> _Instruction_:
Turn the listing below into a numbered list, leaving out any blank lines.

> _Material to process_:
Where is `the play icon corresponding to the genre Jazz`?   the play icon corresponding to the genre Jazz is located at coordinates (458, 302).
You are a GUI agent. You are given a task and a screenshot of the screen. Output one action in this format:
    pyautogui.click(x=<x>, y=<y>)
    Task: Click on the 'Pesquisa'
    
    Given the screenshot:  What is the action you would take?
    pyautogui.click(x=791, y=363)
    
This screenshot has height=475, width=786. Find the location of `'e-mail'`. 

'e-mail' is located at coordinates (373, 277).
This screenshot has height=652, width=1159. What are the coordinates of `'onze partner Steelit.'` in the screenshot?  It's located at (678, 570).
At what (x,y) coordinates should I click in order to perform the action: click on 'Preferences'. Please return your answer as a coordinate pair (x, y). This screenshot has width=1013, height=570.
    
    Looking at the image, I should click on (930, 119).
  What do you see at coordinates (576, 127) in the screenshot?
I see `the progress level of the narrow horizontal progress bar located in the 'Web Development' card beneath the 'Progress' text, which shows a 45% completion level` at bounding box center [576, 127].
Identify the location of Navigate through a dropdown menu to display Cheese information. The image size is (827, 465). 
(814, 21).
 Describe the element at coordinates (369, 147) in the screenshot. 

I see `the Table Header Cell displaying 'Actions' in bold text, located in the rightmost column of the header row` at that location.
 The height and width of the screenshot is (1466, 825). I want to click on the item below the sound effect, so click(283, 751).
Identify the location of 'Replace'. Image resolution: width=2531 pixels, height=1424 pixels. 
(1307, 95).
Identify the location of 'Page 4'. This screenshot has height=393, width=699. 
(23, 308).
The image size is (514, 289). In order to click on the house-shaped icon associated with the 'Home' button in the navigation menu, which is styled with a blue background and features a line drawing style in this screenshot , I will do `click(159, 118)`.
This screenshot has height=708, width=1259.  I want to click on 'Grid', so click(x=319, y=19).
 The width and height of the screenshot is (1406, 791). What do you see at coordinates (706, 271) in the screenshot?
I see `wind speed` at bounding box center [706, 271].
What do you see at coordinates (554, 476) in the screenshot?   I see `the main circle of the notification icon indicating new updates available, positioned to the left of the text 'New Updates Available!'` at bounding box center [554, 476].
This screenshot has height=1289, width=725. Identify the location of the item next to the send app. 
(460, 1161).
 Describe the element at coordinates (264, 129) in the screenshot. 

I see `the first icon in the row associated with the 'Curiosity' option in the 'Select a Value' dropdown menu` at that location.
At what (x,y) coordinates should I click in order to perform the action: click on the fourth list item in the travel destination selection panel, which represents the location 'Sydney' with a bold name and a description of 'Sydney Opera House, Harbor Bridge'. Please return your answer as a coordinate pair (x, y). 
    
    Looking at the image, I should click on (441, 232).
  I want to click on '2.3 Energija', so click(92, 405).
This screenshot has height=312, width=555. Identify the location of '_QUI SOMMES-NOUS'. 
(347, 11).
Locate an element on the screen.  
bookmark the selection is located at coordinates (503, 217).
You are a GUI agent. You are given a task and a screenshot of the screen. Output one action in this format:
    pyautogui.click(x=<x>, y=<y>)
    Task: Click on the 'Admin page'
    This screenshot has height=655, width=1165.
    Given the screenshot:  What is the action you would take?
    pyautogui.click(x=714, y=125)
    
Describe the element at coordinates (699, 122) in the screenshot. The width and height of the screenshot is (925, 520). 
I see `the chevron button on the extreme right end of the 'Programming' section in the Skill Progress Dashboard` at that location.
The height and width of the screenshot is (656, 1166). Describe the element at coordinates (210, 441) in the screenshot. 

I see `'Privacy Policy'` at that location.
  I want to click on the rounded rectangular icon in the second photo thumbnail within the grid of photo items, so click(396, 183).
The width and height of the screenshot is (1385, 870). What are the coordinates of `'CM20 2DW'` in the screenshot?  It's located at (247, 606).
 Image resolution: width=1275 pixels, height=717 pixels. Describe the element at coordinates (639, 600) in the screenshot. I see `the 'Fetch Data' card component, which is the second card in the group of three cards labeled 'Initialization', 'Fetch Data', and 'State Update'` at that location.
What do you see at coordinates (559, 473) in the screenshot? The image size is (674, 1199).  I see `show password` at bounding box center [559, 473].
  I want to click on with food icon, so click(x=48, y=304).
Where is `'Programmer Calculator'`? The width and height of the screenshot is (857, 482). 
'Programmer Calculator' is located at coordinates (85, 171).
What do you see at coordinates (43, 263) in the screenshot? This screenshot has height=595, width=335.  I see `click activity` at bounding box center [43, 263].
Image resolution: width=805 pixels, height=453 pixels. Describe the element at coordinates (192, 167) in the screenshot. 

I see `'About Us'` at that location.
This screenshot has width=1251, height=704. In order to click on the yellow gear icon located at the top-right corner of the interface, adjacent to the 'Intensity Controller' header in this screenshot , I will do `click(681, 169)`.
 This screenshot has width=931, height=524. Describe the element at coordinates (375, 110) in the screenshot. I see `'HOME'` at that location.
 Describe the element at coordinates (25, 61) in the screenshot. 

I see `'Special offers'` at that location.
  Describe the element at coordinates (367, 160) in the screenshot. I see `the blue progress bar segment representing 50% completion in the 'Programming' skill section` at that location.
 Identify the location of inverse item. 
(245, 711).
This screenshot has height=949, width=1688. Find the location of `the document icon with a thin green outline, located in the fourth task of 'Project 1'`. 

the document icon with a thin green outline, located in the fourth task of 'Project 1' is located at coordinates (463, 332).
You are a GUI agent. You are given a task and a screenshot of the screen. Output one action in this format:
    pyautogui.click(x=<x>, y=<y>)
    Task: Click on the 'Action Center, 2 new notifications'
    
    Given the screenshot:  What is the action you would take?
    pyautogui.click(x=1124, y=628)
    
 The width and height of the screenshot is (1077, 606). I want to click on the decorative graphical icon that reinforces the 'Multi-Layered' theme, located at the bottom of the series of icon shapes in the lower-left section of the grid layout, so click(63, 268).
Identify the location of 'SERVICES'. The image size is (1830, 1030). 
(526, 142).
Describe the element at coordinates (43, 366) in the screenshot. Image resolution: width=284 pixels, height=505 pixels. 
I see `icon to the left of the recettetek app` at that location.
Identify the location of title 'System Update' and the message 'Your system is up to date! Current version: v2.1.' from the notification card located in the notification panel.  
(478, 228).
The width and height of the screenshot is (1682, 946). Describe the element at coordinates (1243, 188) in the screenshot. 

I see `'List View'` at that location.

> _Task response_:
1. Where is `the play icon corresponding to the genre Jazz`?   the play icon corresponding to the genre Jazz is located at coordinates (458, 302).
2. You are a GUI agent. You are given a task and a screenshot of the screen. Output one action in this format:
3.     pyautogui.click(x=<x>, y=<y>)
4.     Task: Click on the 'Pesquisa'
5.     Given the screenshot:  What is the action you would take?
6.     pyautogui.click(x=791, y=363)
7. This screenshot has height=475, width=786. Find the location of `'e-mail'`. 
8. 'e-mail' is located at coordinates (373, 277).
9. This screenshot has height=652, width=1159. What are the coordinates of `'onze partner Steelit.'` in the screenshot?  It's located at (678, 570).
10. At what (x,y) coordinates should I click in order to perform the action: click on 'Preferences'. Please return your answer as a coordinate pair (x, y). This screenshot has width=1013, height=570.
11.     Looking at the image, I should click on (930, 119).
12.   What do you see at coordinates (576, 127) in the screenshot?
13. I see `the progress level of the narrow horizontal progress bar located in the 'Web Development' card beneath the 'Progress' text, which shows a 45% completion level` at bounding box center [576, 127].
14. Identify the location of Navigate through a dropdown menu to display Cheese information. The image size is (827, 465). 
15. (814, 21).
16.  Describe the element at coordinates (369, 147) in the screenshot. 
17. I see `the Table Header Cell displaying 'Actions' in bold text, located in the rightmost column of the header row` at that location.
18.  The height and width of the screenshot is (1466, 825). I want to click on the item below the sound effect, so click(283, 751).
19. Identify the location of 'Replace'. Image resolution: width=2531 pixels, height=1424 pixels. 
20. (1307, 95).
21. Identify the location of 'Page 4'. This screenshot has height=393, width=699. 
22. (23, 308).
23. The image size is (514, 289). In order to click on the house-shaped icon associated with the 'Home' button in the navigation menu, which is styled with a blue background and features a line drawing style in this screenshot , I will do `click(159, 118)`.
24. This screenshot has height=708, width=1259.  I want to click on 'Grid', so click(x=319, y=19).
25.  The width and height of the screenshot is (1406, 791). What do you see at coordinates (706, 271) in the screenshot?
26. I see `wind speed` at bounding box center [706, 271].
27. What do you see at coordinates (554, 476) in the screenshot?   I see `the main circle of the notification icon indicating new updates available, positioned to the left of the text 'New Updates Available!'` at bounding box center [554, 476].
28. This screenshot has height=1289, width=725. Identify the location of the item next to the send app. 
29. (460, 1161).
30.  Describe the element at coordinates (264, 129) in the screenshot. 
31. I see `the first icon in the row associated with the 'Curiosity' option in the 'Select a Value' dropdown menu` at that location.
32. At what (x,y) coordinates should I click in order to perform the action: click on the fourth list item in the travel destination selection panel, which represents the location 'Sydney' with a bold name and a description of 'Sydney Opera House, Harbor Bridge'. Please return your answer as a coordinate pair (x, y). 
33.     Looking at the image, I should click on (441, 232).
34.   I want to click on '2.3 Energija', so click(92, 405).
35. This screenshot has height=312, width=555. Identify the location of '_QUI SOMMES-NOUS'. 
36. (347, 11).
37. Locate an element on the screen.  
38. bookmark the selection is located at coordinates (503, 217).
39. You are a GUI agent. You are given a task and a screenshot of the screen. Output one action in this format:
40.     pyautogui.click(x=<x>, y=<y>)
41.     Task: Click on the 'Admin page'
42.     This screenshot has height=655, width=1165.
43.     Given the screenshot:  What is the action you would take?
44.     pyautogui.click(x=714, y=125)
45. Describe the element at coordinates (699, 122) in the screenshot. The width and height of the screenshot is (925, 520). 
46. I see `the chevron button on the extreme right end of the 'Programming' section in the Skill Progress Dashboard` at that location.
47. The height and width of the screenshot is (656, 1166). Describe the element at coordinates (210, 441) in the screenshot. 
48. I see `'Privacy Policy'` at that location.
49.   I want to click on the rounded rectangular icon in the second photo thumbnail within the grid of photo items, so click(396, 183).
50. The width and height of the screenshot is (1385, 870). What are the coordinates of `'CM20 2DW'` in the screenshot?  It's located at (247, 606).
51.  Image resolution: width=1275 pixels, height=717 pixels. Describe the element at coordinates (639, 600) in the screenshot. I see `the 'Fetch Data' card component, which is the second card in the group of three cards labeled 'Initialization', 'Fetch Data', and 'State Update'` at that location.
52. What do you see at coordinates (559, 473) in the screenshot? The image size is (674, 1199).  I see `show password` at bounding box center [559, 473].
53.   I want to click on with food icon, so click(x=48, y=304).
54. Where is `'Programmer Calculator'`? The width and height of the screenshot is (857, 482). 
55. 'Programmer Calculator' is located at coordinates (85, 171).
56. What do you see at coordinates (43, 263) in the screenshot? This screenshot has height=595, width=335.  I see `click activity` at bounding box center [43, 263].
57. Image resolution: width=805 pixels, height=453 pixels. Describe the element at coordinates (192, 167) in the screenshot. 
58. I see `'About Us'` at that location.
59. This screenshot has width=1251, height=704. In order to click on the yellow gear icon located at the top-right corner of the interface, adjacent to the 'Intensity Controller' header in this screenshot , I will do `click(681, 169)`.
60.  This screenshot has width=931, height=524. Describe the element at coordinates (375, 110) in the screenshot. I see `'HOME'` at that location.
61.  Describe the element at coordinates (25, 61) in the screenshot. 
62. I see `'Special offers'` at that location.
63.   Describe the element at coordinates (367, 160) in the screenshot. I see `the blue progress bar segment representing 50% completion in the 'Programming' skill section` at that location.
64.  Identify the location of inverse item. 
65. (245, 711).
66. This screenshot has height=949, width=1688. Find the location of `the document icon with a thin green outline, located in the fourth task of 'Project 1'`. 
67. the document icon with a thin green outline, located in the fourth task of 'Project 1' is located at coordinates (463, 332).
68. You are a GUI agent. You are given a task and a screenshot of the screen. Output one action in this format:
69.     pyautogui.click(x=<x>, y=<y>)
70.     Task: Click on the 'Action Center, 2 new notifications'
71.     Given the screenshot:  What is the action you would take?
72.     pyautogui.click(x=1124, y=628)
73.  The width and height of the screenshot is (1077, 606). I want to click on the decorative graphical icon that reinforces the 'Multi-Layered' theme, located at the bottom of the series of icon shapes in the lower-left section of the grid layout, so click(63, 268).
74. Identify the location of 'SERVICES'. The image size is (1830, 1030). 
75. (526, 142).
76. Describe the element at coordinates (43, 366) in the screenshot. Image resolution: width=284 pixels, height=505 pixels. 
77. I see `icon to the left of the recettetek app` at that location.
78. Identify the location of title 'System Update' and the message 'Your system is up to date! Current version: v2.1.' from the notification card located in the notification panel.  
79. (478, 228).
80. The width and height of the screenshot is (1682, 946). Describe the element at coordinates (1243, 188) in the screenshot. 
81. I see `'List View'` at that location.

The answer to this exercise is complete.